My third and final co-op was at Capway Systems. They used AutoCAD for all of their drawing needs- most of the engineering department used 2D exclusively. A couple of the guys modeled things in 3D with AutoCAD and then made the drawings off the models. Having just come off our senior project where we modeled our entire walking robot in 3D with Solidworks, 2D was looking a little weak to me. I convinced my manager to let me use their newly purchased copy of Inventor to model a new machine I was designing in 3D.

Currently, I am back to using Solidworks on a consulting project with one of my profs from York. It has raised the question- Which is better, Solidworks or Inventor? We tried to answer that question before we purchased Solidworks for our consulting work. I think both programs have their strengths and weaknesses.

Solidworks is very cheap (comparatively), especially their educators license. This makes it attractive to schools and other education institutions. Also, the learning curve for Solidworks is very low. It is easy-to-learn and intuitive. I hear that the included tutorials are quite good as well (I wouldn't know as I hate reading tutorials and prefer to learn by example). The modeling and mating techniques are very similar to Inventors. I would like to see more options with the 2D sketching- I think they are a little weak in the dimensioning realm. One thing I miss from Inventor is the center mouse wheel control. Solidworks lets you rotate and zoom, but you have to hold down the Control key to pan- frustrating.

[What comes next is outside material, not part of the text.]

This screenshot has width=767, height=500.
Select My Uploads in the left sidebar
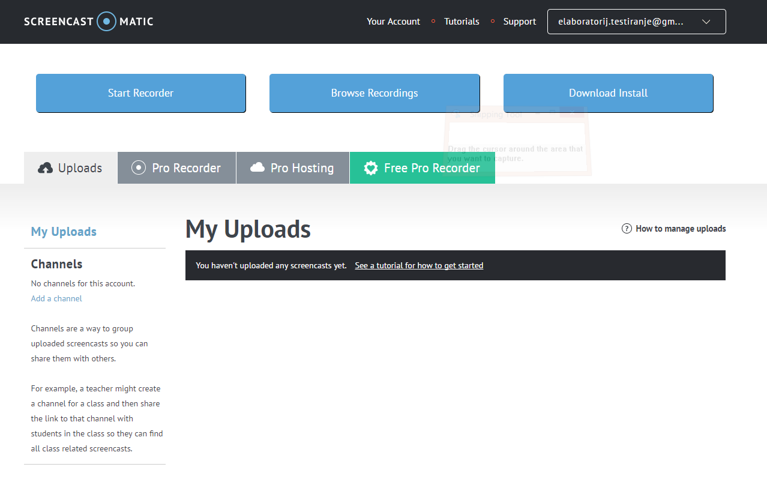pyautogui.click(x=64, y=232)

Inventor is a bit on the expensive side, but for a corporate setting probably not too much of a problem. I thought the curve on Inventor was much steeper than Solidworks- if I hadn't already had a background in 3D I think I would have been in trouble. I don't have any experience with the tutorials (see above), but I did have to use the included help rather extensively. It was OK and answered most of my questions on procedure. As I stated, the 2D sketching features on Inventor were definitely superior. For example, you can "relate" dimensions to each other- so one dimension (driving) could be half of another (driven).

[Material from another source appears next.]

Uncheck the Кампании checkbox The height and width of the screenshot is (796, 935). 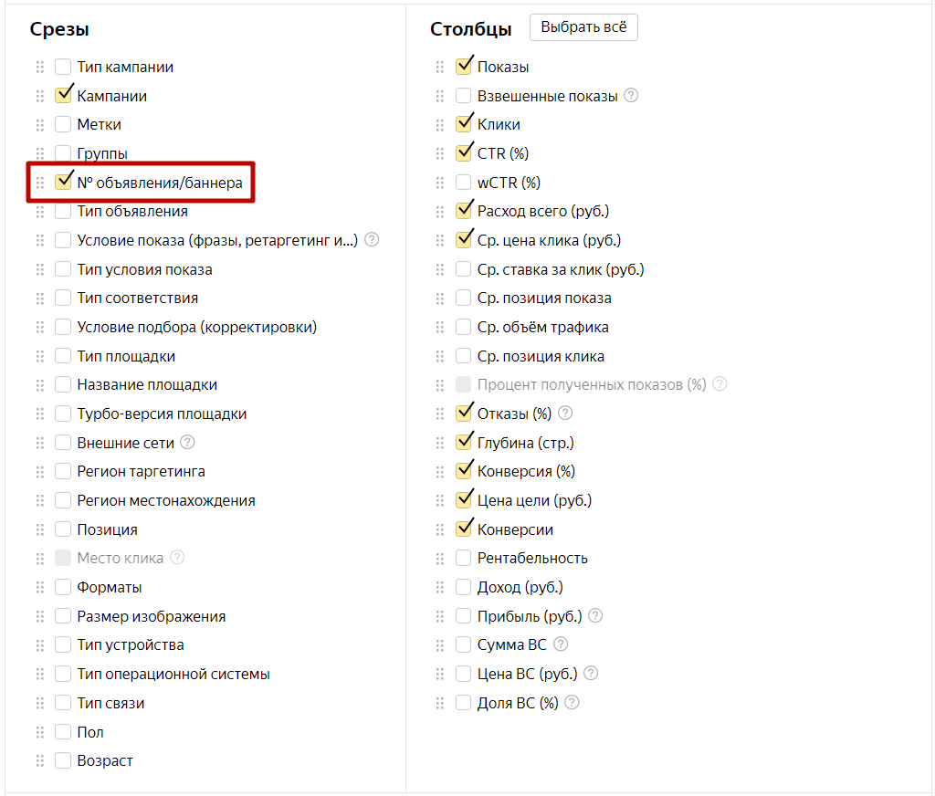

All in all, both packages were pretty solid (no pun intended) in programming and construction. I didn't have too many problems with crashing with either, and I was running under the recommended system requirements for both. If you are a serious drafter, or have large, complicated models, I would suggest getting a fast computer with a lot of memory. It just works better. Final conclusion- I think either package works fine for 3D modeling and assembling. Pick the one that suits your needs, be it price or integration with other drawing packages or features, and then learn it. Like any software application, once you learn how to use it, working just becomes natural.